- IATA: none; ICAO: none; FAA LID: 61C;

Summary
- Airport type: Public
- Owner: City of Fort Atkinson
- Serves: Fort Atkinson, Wisconsin
- Opened: May 1948
- Time zone: CST (UTC−06:00)
- • Summer (DST): CDT (UTC−05:00)
- Elevation AMSL: 800 ft (240 m)
- Coordinates: 42°57′48″N 088°49′3″W﻿ / ﻿42.96333°N 88.81750°W

Map
- 61C Location of airport in Wisconsin61C61C (the United States)

Runways
| Direction | Length |  | Surface |
| ft | m |
| 3/21 | 3,800 | 1,158 | Asphalt |

Statistics
- Aircraft operations (2021): 10,900
- Based aircraft (2024): 24
- Source: Federal Aviation Administration

= Fort Atkinson Municipal Airport =

Fort Atkinson Municipal Airport, is a city owned public use airport 3 miles (5 km) northeast of the central business district of Fort Atkinson, a city in Jefferson County, Wisconsin, United States. It is included in the Federal Aviation Administration (FAA) National Plan of Integrated Airport Systems for 2025–2029, in which it is categorized as a local general aviation facility.

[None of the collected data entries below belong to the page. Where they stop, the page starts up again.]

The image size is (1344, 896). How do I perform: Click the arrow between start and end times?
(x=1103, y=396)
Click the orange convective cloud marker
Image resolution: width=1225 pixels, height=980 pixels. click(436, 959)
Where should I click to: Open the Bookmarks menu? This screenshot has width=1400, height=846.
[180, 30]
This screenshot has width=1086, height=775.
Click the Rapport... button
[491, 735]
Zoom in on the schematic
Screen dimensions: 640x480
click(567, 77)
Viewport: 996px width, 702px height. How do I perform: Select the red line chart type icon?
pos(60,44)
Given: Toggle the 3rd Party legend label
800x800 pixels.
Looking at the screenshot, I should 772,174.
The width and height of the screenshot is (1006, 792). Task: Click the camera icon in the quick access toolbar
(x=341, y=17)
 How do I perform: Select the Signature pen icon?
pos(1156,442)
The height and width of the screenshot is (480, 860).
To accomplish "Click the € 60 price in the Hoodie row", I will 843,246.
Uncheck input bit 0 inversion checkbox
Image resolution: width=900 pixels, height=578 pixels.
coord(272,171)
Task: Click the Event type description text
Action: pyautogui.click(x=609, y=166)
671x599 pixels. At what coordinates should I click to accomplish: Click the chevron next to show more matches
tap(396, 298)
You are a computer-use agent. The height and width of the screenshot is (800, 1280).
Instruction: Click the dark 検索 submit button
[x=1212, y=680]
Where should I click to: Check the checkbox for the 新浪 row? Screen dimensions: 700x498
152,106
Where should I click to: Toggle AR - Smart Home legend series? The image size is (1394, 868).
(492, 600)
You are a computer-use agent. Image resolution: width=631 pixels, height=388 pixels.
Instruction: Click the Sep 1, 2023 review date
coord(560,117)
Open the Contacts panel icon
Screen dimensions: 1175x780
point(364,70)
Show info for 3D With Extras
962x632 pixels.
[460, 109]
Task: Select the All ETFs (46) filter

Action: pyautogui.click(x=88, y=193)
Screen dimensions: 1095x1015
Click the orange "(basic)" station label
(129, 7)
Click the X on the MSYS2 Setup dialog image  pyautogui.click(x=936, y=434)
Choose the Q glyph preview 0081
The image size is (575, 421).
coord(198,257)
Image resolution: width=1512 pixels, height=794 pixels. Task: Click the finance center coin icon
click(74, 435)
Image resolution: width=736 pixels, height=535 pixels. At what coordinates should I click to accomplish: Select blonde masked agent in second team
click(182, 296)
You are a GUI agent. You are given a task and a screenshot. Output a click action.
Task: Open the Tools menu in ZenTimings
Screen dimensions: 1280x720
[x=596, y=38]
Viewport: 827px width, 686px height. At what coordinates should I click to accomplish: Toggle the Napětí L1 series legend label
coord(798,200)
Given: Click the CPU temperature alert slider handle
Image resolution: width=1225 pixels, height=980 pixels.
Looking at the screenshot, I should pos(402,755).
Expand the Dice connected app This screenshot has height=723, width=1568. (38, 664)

This airport is assigned location identifier 61C by the FAA but has no designation from the International Air Transport Association (IATA).

== Facilities and aircraft ==
Fort Atkinson Municipal Airport covers an area of 118 acres (48 ha) at an elevation of 800 feet (244 m) above mean sea level. It has one runway: 3/21 is 3,800 by 60 feet (1,158 x 18 m) with an asphalt surface and has approved GPS approaches.

For the 12-month period ending May 4, 2021, the airport had 10,900 aircraft operations, an average of 30 per day: 98% general aviation, 2% air taxi and less than 1% military.
In July 2024, there were 24 aircraft based at this airport: 18 single-engine, 1 multi-engine, 4 helicopter and 1 ultra-light.